“NEVER SIT DOWN IN A HOOPSKIRT AND OTHER THINGS I LEARNED IN SOUTHERN BELLE HELL,” by Crickett Rumley, Egmont, June 14, 2011, $8.99 (young adult)
“There she is, Miss America.”
Or perhaps, “There she is, Miss Magnolia Maid.”
The last thing Jane Fontaine Ventouras wants to be a part of is the annual Magnolia Maid Pageant, but after being expelled from 13 boarding schools in the past five years, she doesn’t really have a choice.
Jane is more of an anti-belle — think sarcasm and tattoos — than pageant girl material, but her grandmother thinks it’s a good idea, and Jane wants to make her happy. And in Bienville, Ala., the Magnolia Maid Pageant is what makes her happy.
Jane doesn’t expect to make it onto the Magnolia Court, but it looks like the pageant judges are looking for something different this year — a bit of modern mixed with Southern charm.
Not all the local girls, or moms, are on board with this year’s changes, though, and they’d like nothing better than to ditch Jane and her new friends.
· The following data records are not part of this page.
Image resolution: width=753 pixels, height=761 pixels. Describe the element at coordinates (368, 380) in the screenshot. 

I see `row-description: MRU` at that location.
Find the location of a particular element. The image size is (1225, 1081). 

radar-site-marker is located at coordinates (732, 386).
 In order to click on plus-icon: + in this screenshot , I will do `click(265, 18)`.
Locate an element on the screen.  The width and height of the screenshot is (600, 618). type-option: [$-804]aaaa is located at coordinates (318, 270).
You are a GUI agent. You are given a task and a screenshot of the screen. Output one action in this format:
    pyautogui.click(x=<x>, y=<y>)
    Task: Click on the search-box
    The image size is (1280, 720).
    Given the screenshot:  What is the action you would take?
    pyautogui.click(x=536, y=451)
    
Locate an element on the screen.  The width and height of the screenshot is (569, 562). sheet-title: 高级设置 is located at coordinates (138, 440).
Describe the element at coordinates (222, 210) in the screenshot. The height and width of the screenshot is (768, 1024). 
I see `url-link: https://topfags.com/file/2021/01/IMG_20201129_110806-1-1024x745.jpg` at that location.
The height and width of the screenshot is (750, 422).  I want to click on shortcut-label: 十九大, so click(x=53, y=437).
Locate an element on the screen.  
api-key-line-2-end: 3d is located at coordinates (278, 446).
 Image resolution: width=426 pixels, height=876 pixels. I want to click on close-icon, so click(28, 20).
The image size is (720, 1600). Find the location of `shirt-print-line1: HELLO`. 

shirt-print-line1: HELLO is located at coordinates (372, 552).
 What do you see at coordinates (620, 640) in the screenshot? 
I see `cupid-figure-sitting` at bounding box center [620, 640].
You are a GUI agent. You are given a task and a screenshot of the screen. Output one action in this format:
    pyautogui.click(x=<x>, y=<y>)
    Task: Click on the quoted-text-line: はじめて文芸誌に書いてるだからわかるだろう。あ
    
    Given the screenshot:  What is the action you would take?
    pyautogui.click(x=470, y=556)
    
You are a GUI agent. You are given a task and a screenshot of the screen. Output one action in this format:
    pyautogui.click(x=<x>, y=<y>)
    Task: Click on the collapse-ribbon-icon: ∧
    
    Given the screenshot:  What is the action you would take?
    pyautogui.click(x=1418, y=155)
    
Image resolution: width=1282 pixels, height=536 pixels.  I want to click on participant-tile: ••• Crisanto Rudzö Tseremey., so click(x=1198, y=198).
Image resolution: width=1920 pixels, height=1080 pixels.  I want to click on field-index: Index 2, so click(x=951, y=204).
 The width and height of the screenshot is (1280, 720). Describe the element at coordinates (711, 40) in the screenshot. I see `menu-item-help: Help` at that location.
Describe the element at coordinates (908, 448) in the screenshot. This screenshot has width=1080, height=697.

All Jane wanted to do was escape, but she can’t ignore a challenge, even if that does mean learning to glide in front of locals while wearing a huge, ruffled dress a la Scarlett O’Hara.
“Never Sit Down in a Hoopskirt and Other Things I Learned in Southern Belle Hell” by Crickett Rumley is laugh-out-loud funny. Who hasn’t seen “Gone With the Wind”? And who hasn’t wondered what it would be like to walk around in one of those dresses? The book’s cover is a great setup for that.
But this book is more than a pageant experience. It’s also an exploration of individual growth. And it’s not just Jane that experiences change. Crickett’s book is smart without being in your face about it. Her voice is strong and her wit and sarcasm hit just the right notes.